Hasta siempre, Pepe
El dolor de la pérdida es incurable. Supura como una herida que no cicatriza. Nos ata el nudo en la...
El dolor de la pérdida es incurable. Supura como una herida que no cicatriza. Nos ata el nudo en la garganta y nos impide articular tres palabras seguidas para restarle algo de importancia a lo que nos mata por dentro. El dolor que nos deja alguien cuando se va nos cabrea irremediablemente con el mundo. Nos plantea nuestra propia existencia. Nos hace sentir un poquito más solos, menos blindados ante el peligro, menos indestructibles, menos, siempre menos ante todo lo que pasa por nuestros ojos.
No hace tanto que te fuiste, Pepe, quizás unas horas, un día, no sé. Perdí la noción del tiempo y lo único que me atrevo a sentir es este vacío inmenso que se asienta como una losa dentro de nosotros. Escribo nosotros porque contigo es imposible no hablar en plural. Ese nosotros abarca toda esa ola expansiva de personas que tuvieron la suerte de conocerte, de compartir contigo algún segundo de sus vidas y de quedarse para siempre con lo que tú regalabas permanentemente a diestro y siniestro, que no es otra cosa que buenos recuerdos.
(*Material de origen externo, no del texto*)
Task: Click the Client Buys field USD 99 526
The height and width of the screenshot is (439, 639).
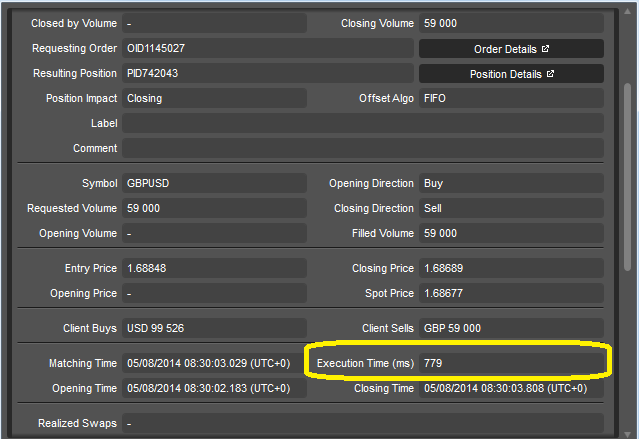Action: pos(214,328)
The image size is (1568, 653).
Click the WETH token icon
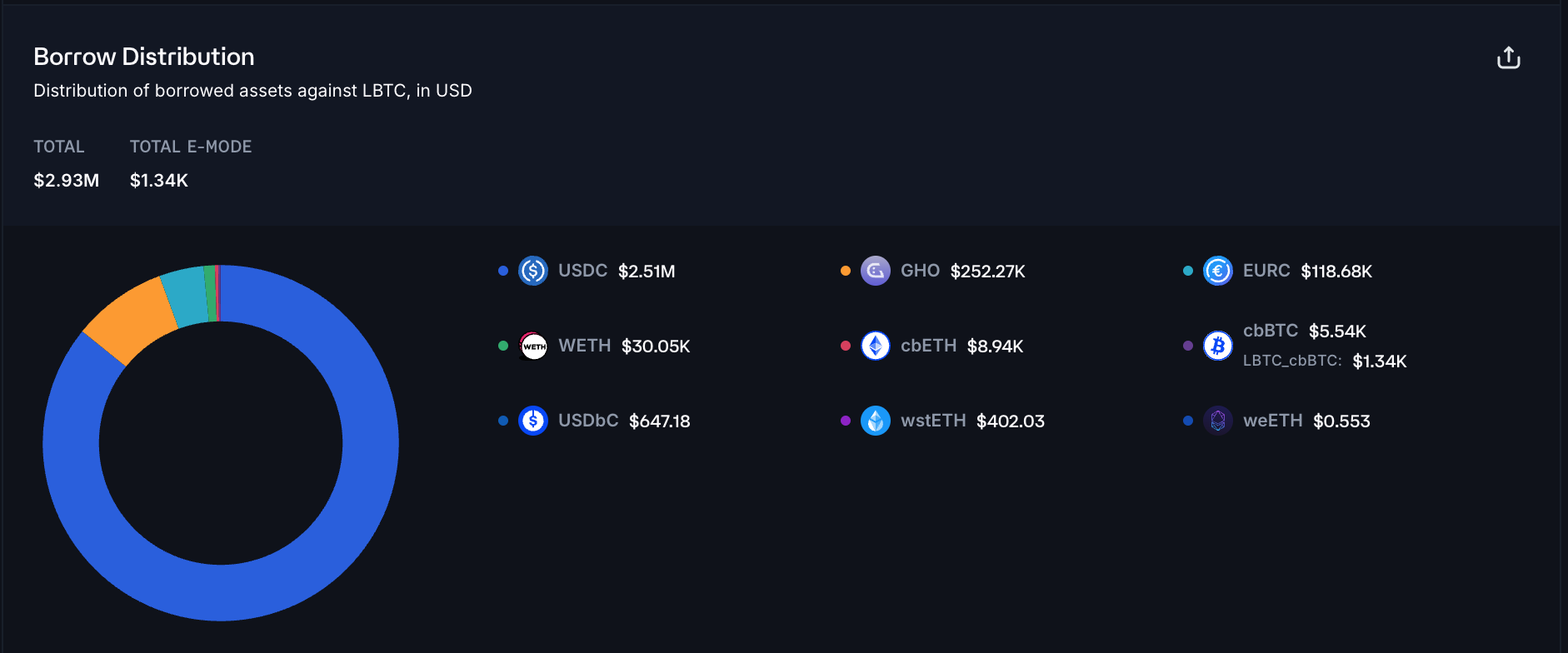[x=533, y=346]
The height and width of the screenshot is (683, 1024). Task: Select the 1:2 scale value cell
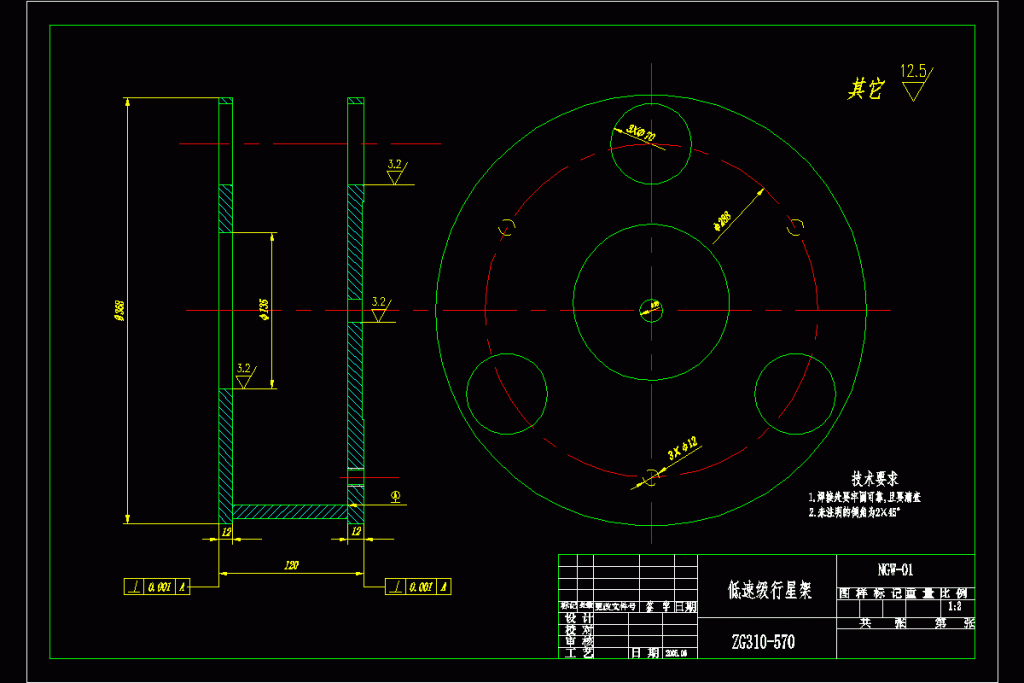point(953,606)
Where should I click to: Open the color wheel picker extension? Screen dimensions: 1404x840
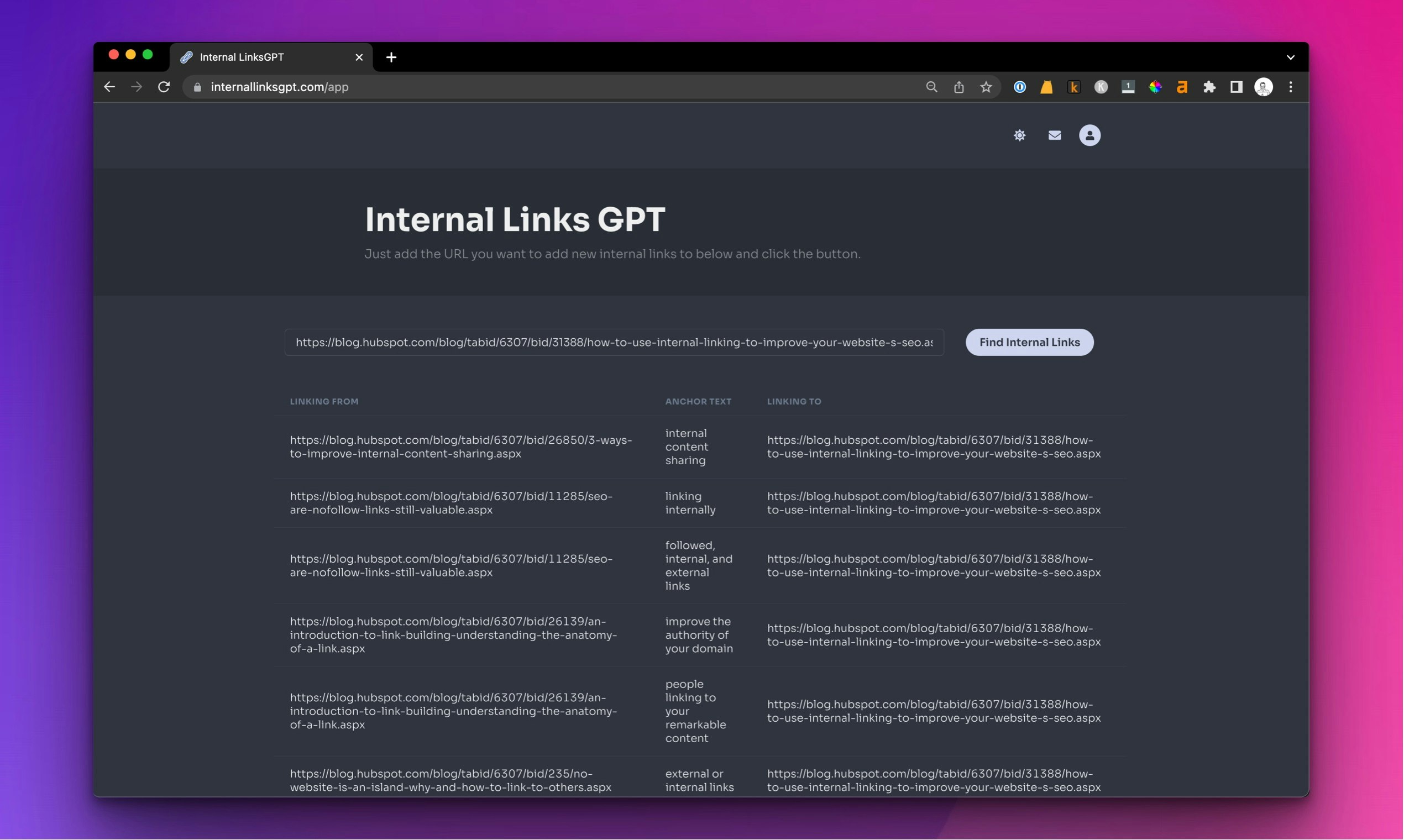(1155, 87)
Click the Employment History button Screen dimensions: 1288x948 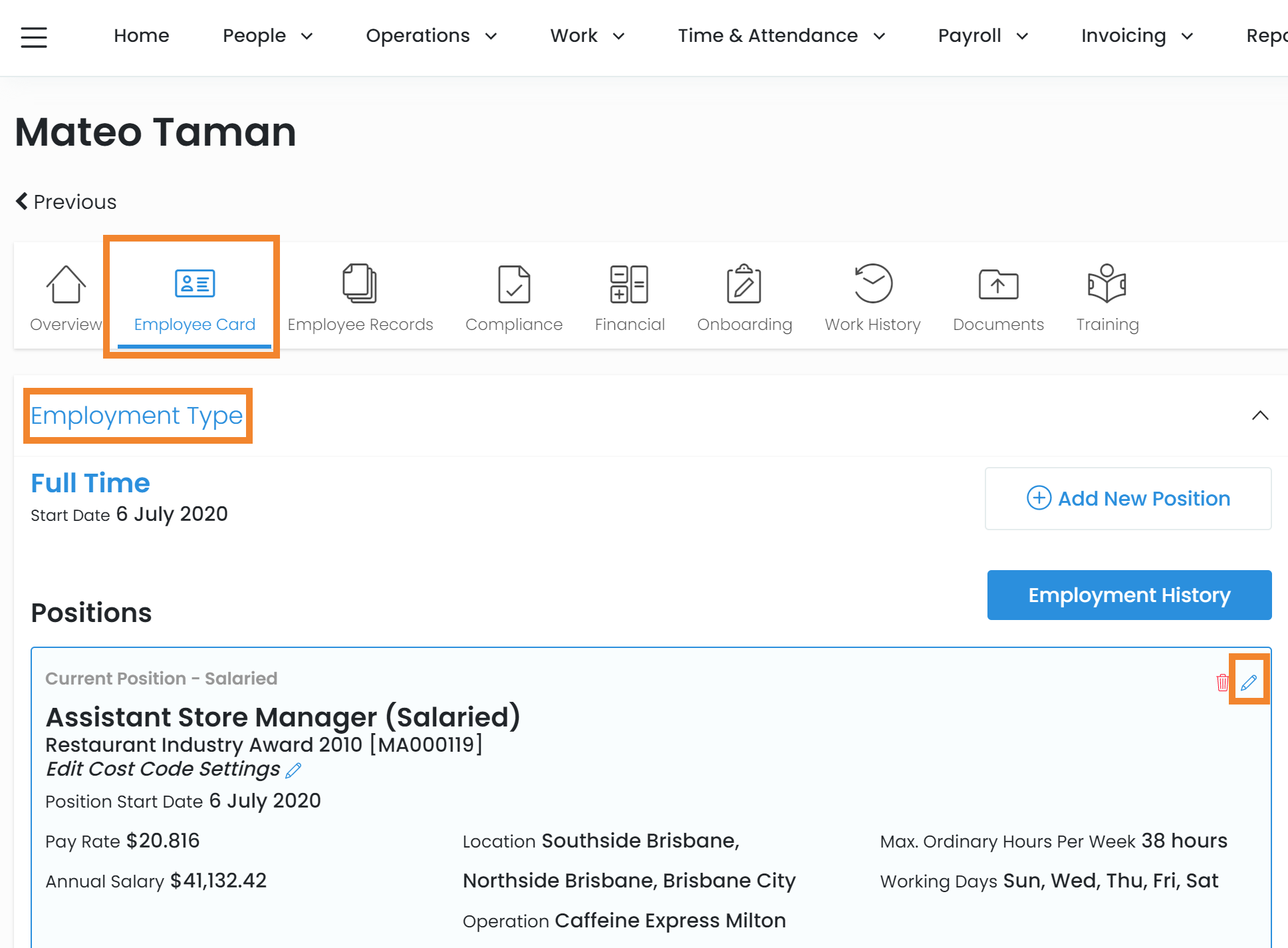click(x=1128, y=595)
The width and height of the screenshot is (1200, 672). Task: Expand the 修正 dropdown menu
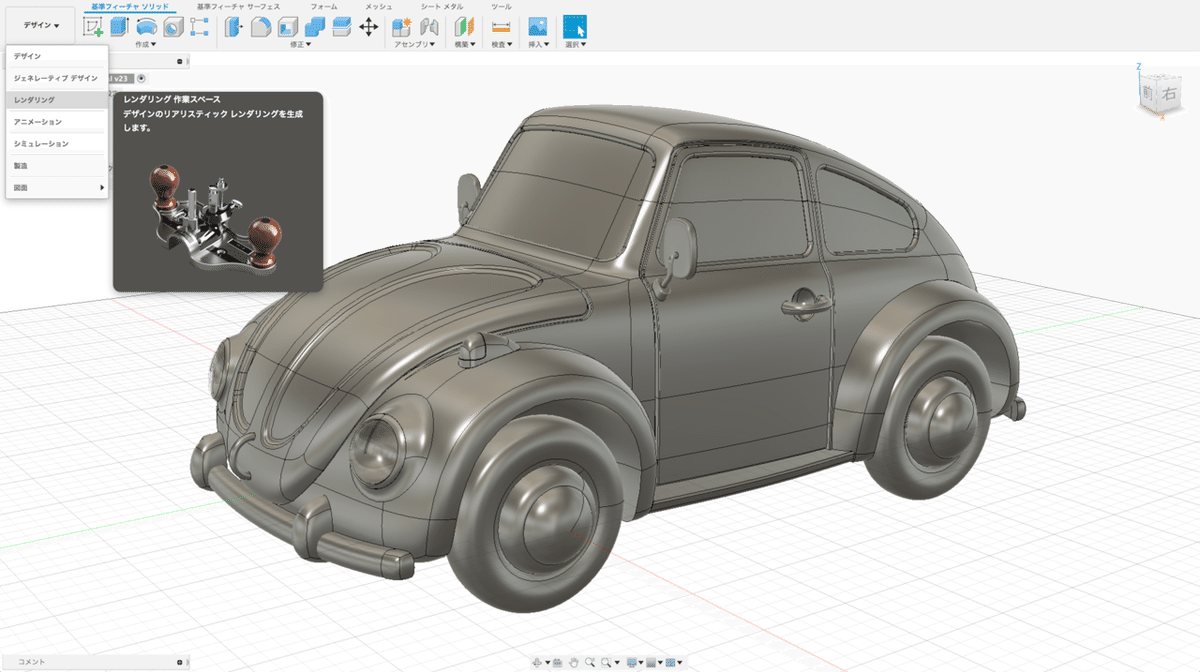point(300,44)
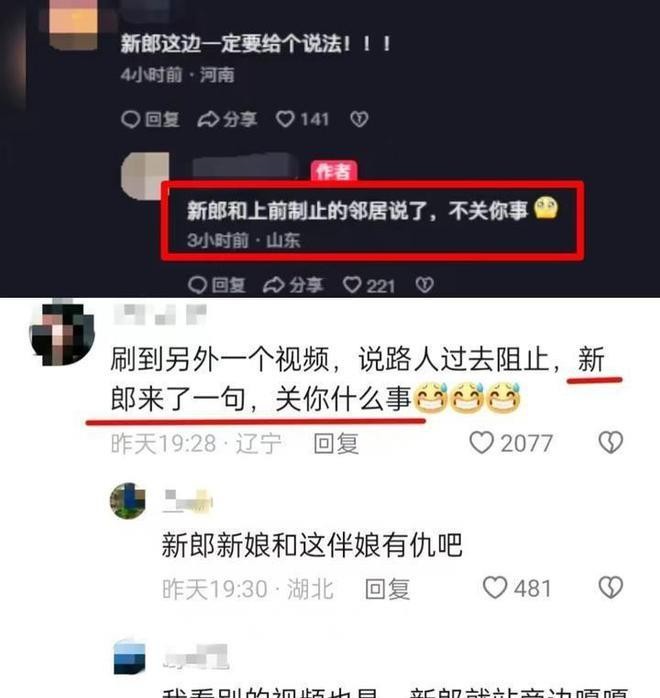Like the author's reply showing 221

tap(368, 285)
Escribo nosotros porque tecleo pensando en todo lo que se nos quedó a muchos por decirte y para que descubras que, aunque nunca estuviste especialmente de acuerdo, me apaño mejor con las letras que con los números y esta es la mejor forma que encuentro de abrir mi corazón. No hay dos historias iguales, pero estoy segura de que hoy cuento la más triste del mundo. Me doy esta licencia porque tú nunca ocupaste una portada de periódico, mucho menos digital, eso ya se escapaba para ti cuando intentaba explicarte lo que hacía para ganarme la vida. Muchos habrán escuchado tu apellido sin saber que entre ese clan maravilloso te escondías tú. Un hombre silencioso que siempre sacaba una silla para quien fuera y al que nunca le faltaban las ganas de ofrecer.
Hoy ocupas estas líneas porque los hombres buenos se merecen todo lo bueno. Lo harás porque si el cielo existe, no me cabe la menor duda de que ya es tuyo. Ya te habrás hecho amigo de Dios y San Pedro te habrá colocado las llaves del cielo en tu llavero. Te pegaste a la tierra con firmeza, porque la conocías bien, porque la labraste a base de generosidad, pero en estos últimos tiempos vi como te crecían las alas para volar alto. Esperabas el momento. No lo entendí hasta ahora porque fantaseaba con la idea de que volvieras a sorprendernos y a superar este escalón maldito. Y entonces te fuiste soñando, como un ave fénix en busca del camino, preparándolo para que cuando lleguemos todo este sembrado.
Ahora sí creo que volveremos a vernos y a compartir sobremesas entre todo un jaleo de conversaciones. Ese jaleo tan propio es lo que nos dejas. Lo más bonito que sembraste en esta vida. Porque no fuiste solo un hombre de costumbres sencillas: fuiste el amigo que se cuenta en una mano, el marido cabezota, el padre ejemplar y el abuelo más maravilloso e increíble de todas cuantas vidas podamos reunir y contar. Julio Iglesias me cantaba esta mañana en el coche que la vida sigue igual. Por un momento le maldije, pero después te vi entre mis cosas cuando resonaba el estribillo: «siempre hay por quién vivir y a quién amar, siempre hay por qué vivir y por qué luchar». No encuentro mejor motivo que seguir cuidando lo que tú cuidaste. La familia, la palabra que tú introdujiste en mi vocabulario, es la razón para seguir creyendo que la vida continúa después de un parón en seco y una hostia tan grande como un camión.
La vida sigue igual porque tú estás aquí. Y aunque era bonito enfrentar la vida contigo, the show must go on como cantaría Mercury. ¿Era esto la vida, abuelo? Seguro que subes los hombros y asientes con la cabeza y esa sonrisa tibia tan tuya aparece en tus labios. «Siempre ha sido esto la vida», te escucho en mi cabeza. Porque la vida es un minuto y hay que abrazar fuerte y querer con todo el estómago y arrepentirse de las cosas mal hechas y celebrarlo todo, hasta lo minúsculo, hasta los errores, hasta los enfados, porque cada momento es un lugar único donde nunca hemos estado. Porque la vida siempre nos sabe a poco, aunque sean 93 las primaveras, porque en la vida apenas nos da tiempo a amarlo todo, porque si algo no puede hacerte daño tampoco te hará feliz.
Por eso, aunque este dolor sea incurable, gracias por hacerme, hacernos, tan felices. No te digo adiós, te digo hasta siempre. O mejor aún, «Dios te guarde», como acostumbraba a decir tu voz en las despedidas.